[Data pulled from a collection]
########################################
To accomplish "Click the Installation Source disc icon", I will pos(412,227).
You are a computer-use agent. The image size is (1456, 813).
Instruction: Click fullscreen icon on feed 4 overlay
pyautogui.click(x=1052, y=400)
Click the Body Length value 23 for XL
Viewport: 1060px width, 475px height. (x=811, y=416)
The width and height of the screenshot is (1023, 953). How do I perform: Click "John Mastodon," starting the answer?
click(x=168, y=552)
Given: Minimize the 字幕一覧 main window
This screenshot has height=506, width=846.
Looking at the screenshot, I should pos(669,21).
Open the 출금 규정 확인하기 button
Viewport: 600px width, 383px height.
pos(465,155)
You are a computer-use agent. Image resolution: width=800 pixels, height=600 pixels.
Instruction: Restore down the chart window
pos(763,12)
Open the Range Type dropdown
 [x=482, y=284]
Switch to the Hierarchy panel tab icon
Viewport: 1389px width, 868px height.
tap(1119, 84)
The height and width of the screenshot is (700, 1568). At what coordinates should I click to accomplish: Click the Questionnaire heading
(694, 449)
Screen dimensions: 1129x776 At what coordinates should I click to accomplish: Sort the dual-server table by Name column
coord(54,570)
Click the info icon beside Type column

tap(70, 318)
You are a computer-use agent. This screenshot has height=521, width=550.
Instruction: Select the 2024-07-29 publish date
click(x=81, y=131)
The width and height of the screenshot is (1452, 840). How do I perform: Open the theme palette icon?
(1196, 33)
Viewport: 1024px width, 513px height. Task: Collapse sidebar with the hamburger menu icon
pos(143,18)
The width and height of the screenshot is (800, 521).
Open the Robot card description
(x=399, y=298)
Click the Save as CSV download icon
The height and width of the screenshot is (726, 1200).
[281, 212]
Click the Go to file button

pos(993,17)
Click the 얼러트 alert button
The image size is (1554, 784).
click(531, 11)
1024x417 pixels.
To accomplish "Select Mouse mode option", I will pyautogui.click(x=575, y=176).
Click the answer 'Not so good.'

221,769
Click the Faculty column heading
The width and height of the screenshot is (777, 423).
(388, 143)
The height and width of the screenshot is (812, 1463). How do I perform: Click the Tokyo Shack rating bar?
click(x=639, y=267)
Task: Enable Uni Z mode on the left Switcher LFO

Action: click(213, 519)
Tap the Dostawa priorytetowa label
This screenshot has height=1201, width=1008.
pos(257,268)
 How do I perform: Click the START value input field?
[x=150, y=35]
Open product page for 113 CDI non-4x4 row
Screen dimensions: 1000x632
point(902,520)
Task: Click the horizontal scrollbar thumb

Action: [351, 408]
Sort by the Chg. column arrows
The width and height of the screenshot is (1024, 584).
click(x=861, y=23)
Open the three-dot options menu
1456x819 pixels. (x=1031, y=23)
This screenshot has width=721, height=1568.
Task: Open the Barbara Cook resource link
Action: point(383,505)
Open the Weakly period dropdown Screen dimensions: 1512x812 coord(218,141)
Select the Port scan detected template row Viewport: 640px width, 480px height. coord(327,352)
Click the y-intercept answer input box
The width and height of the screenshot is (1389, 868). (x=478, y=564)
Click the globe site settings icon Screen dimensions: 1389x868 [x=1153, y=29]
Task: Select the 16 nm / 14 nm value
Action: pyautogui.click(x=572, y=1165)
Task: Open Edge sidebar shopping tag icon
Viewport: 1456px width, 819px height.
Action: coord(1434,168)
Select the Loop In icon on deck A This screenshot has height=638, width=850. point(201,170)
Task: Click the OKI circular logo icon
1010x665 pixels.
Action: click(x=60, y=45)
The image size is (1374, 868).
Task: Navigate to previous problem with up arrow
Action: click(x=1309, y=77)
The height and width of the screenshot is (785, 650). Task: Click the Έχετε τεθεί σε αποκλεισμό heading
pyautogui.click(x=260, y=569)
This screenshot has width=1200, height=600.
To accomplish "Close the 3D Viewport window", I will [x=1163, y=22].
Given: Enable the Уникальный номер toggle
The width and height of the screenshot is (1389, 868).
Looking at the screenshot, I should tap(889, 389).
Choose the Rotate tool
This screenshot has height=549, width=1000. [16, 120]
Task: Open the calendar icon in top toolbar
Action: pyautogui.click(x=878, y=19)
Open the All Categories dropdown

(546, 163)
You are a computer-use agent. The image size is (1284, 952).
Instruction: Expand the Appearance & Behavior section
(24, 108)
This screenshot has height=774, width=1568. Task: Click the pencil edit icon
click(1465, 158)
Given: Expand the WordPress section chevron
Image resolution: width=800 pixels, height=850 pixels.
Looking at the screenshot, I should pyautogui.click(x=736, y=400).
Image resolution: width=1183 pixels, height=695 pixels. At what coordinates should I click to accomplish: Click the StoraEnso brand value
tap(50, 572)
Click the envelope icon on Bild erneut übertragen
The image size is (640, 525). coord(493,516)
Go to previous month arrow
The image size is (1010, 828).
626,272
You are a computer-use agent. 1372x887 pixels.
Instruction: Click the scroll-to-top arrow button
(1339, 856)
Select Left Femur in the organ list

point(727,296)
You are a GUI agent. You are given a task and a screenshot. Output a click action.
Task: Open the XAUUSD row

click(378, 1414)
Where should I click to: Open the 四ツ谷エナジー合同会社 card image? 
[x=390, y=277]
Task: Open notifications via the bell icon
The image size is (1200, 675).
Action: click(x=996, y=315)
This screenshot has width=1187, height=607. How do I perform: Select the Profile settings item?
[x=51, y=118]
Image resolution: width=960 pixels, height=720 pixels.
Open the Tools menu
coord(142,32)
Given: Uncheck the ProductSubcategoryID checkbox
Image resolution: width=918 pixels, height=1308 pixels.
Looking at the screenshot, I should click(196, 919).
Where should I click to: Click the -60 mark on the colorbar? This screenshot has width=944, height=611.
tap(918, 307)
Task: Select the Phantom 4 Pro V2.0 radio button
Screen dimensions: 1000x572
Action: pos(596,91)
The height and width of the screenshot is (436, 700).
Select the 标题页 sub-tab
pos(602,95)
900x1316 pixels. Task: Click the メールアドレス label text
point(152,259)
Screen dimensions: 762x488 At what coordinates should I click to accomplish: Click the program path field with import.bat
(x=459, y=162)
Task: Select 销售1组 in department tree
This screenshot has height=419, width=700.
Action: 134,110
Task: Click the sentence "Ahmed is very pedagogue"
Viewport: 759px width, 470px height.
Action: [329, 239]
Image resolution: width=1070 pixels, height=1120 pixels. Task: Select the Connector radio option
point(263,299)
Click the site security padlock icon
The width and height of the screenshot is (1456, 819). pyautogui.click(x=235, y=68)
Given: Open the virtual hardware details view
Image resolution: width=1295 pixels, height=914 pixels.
########################################
Stated task
Reproduce all of the material above, substituting "Directive" for each occurrence of "Instruction" and leaving everything else unchanged.

Reply
To accomplish "Click the Installation Source disc icon", I will pos(412,227).
You are a computer-use agent. The image size is (1456, 813).
Directive: Click fullscreen icon on feed 4 overlay
pyautogui.click(x=1052, y=400)
Click the Body Length value 23 for XL
Viewport: 1060px width, 475px height. (x=811, y=416)
The width and height of the screenshot is (1023, 953). How do I perform: Click "John Mastodon," starting the answer?
click(x=168, y=552)
Given: Minimize the 字幕一覧 main window
This screenshot has height=506, width=846.
Looking at the screenshot, I should pos(669,21).
Open the 출금 규정 확인하기 button
Viewport: 600px width, 383px height.
pos(465,155)
You are a computer-use agent. Image resolution: width=800 pixels, height=600 pixels.
Directive: Restore down the chart window
pos(763,12)
Open the Range Type dropdown
 [x=482, y=284]
Switch to the Hierarchy panel tab icon
Viewport: 1389px width, 868px height.
tap(1119, 84)
The height and width of the screenshot is (700, 1568). At what coordinates should I click to accomplish: Click the Questionnaire heading
(694, 449)
Screen dimensions: 1129x776 At what coordinates should I click to accomplish: Sort the dual-server table by Name column
coord(54,570)
Click the info icon beside Type column

tap(70, 318)
You are a computer-use agent. This screenshot has height=521, width=550.
Directive: Select the 2024-07-29 publish date
click(x=81, y=131)
The width and height of the screenshot is (1452, 840). How do I perform: Open the theme palette icon?
(1196, 33)
Viewport: 1024px width, 513px height. Task: Collapse sidebar with the hamburger menu icon
pos(143,18)
The width and height of the screenshot is (800, 521).
Open the Robot card description
(x=399, y=298)
Click the Save as CSV download icon
The height and width of the screenshot is (726, 1200).
[281, 212]
Click the Go to file button

pos(993,17)
Click the 얼러트 alert button
The image size is (1554, 784).
click(531, 11)
1024x417 pixels.
To accomplish "Select Mouse mode option", I will pyautogui.click(x=575, y=176).
Click the answer 'Not so good.'

221,769
Click the Faculty column heading
The width and height of the screenshot is (777, 423).
(388, 143)
The height and width of the screenshot is (812, 1463). How do I perform: Click the Tokyo Shack rating bar?
click(x=639, y=267)
Task: Enable Uni Z mode on the left Switcher LFO

Action: click(213, 519)
Tap the Dostawa priorytetowa label
This screenshot has height=1201, width=1008.
pos(257,268)
 How do I perform: Click the START value input field?
[x=150, y=35]
Open product page for 113 CDI non-4x4 row
Screen dimensions: 1000x632
point(902,520)
Task: Click the horizontal scrollbar thumb

Action: [351, 408]
Sort by the Chg. column arrows
The width and height of the screenshot is (1024, 584).
click(x=861, y=23)
Open the three-dot options menu
1456x819 pixels. (x=1031, y=23)
This screenshot has width=721, height=1568.
Task: Open the Barbara Cook resource link
Action: point(383,505)
Open the Weakly period dropdown Screen dimensions: 1512x812 coord(218,141)
Select the Port scan detected template row Viewport: 640px width, 480px height. coord(327,352)
Click the y-intercept answer input box
The width and height of the screenshot is (1389, 868). (x=478, y=564)
Click the globe site settings icon Screen dimensions: 1389x868 [x=1153, y=29]
Task: Select the 16 nm / 14 nm value
Action: pyautogui.click(x=572, y=1165)
Task: Open Edge sidebar shopping tag icon
Viewport: 1456px width, 819px height.
Action: coord(1434,168)
Select the Loop In icon on deck A This screenshot has height=638, width=850. point(201,170)
Task: Click the OKI circular logo icon
1010x665 pixels.
Action: click(x=60, y=45)
The image size is (1374, 868).
Task: Navigate to previous problem with up arrow
Action: click(x=1309, y=77)
The height and width of the screenshot is (785, 650). Task: Click the Έχετε τεθεί σε αποκλεισμό heading
pyautogui.click(x=260, y=569)
This screenshot has width=1200, height=600.
To accomplish "Close the 3D Viewport window", I will [x=1163, y=22].
Given: Enable the Уникальный номер toggle
The width and height of the screenshot is (1389, 868).
Looking at the screenshot, I should tap(889, 389).
Choose the Rotate tool
This screenshot has height=549, width=1000. [16, 120]
Task: Open the calendar icon in top toolbar
Action: pyautogui.click(x=878, y=19)
Open the All Categories dropdown

(546, 163)
You are a computer-use agent. The image size is (1284, 952).
Directive: Expand the Appearance & Behavior section
(24, 108)
This screenshot has height=774, width=1568. Task: Click the pencil edit icon
click(1465, 158)
Given: Expand the WordPress section chevron
Image resolution: width=800 pixels, height=850 pixels.
Looking at the screenshot, I should pyautogui.click(x=736, y=400).
Image resolution: width=1183 pixels, height=695 pixels. At what coordinates should I click to accomplish: Click the StoraEnso brand value
tap(50, 572)
Click the envelope icon on Bild erneut übertragen
The image size is (640, 525). coord(493,516)
Go to previous month arrow
The image size is (1010, 828).
626,272
You are a computer-use agent. 1372x887 pixels.
Directive: Click the scroll-to-top arrow button
(1339, 856)
Select Left Femur in the organ list

point(727,296)
You are a GUI agent. You are given a task and a screenshot. Output a click action.
Task: Open the XAUUSD row

click(378, 1414)
Where should I click to: Open the 四ツ谷エナジー合同会社 card image? 
[x=390, y=277]
Task: Open notifications via the bell icon
The image size is (1200, 675).
Action: click(x=996, y=315)
This screenshot has width=1187, height=607. How do I perform: Select the Profile settings item?
[x=51, y=118]
Image resolution: width=960 pixels, height=720 pixels.
Open the Tools menu
coord(142,32)
Given: Uncheck the ProductSubcategoryID checkbox
Image resolution: width=918 pixels, height=1308 pixels.
Looking at the screenshot, I should click(196, 919).
Where should I click to: Click the -60 mark on the colorbar? This screenshot has width=944, height=611.
tap(918, 307)
Task: Select the Phantom 4 Pro V2.0 radio button
Screen dimensions: 1000x572
Action: pos(596,91)
The height and width of the screenshot is (436, 700).
Select the 标题页 sub-tab
pos(602,95)
900x1316 pixels. Task: Click the メールアドレス label text
point(152,259)
Screen dimensions: 762x488 At what coordinates should I click to accomplish: Click the program path field with import.bat
(x=459, y=162)
Task: Select 销售1组 in department tree
This screenshot has height=419, width=700.
Action: 134,110
Task: Click the sentence "Ahmed is very pedagogue"
Viewport: 759px width, 470px height.
Action: [329, 239]
Image resolution: width=1070 pixels, height=1120 pixels. Task: Select the Connector radio option
point(263,299)
Click the site security padlock icon
The width and height of the screenshot is (1456, 819). pyautogui.click(x=235, y=68)
Given: Open the virtual hardware details view
Image resolution: width=1295 pixels, height=914 pixels.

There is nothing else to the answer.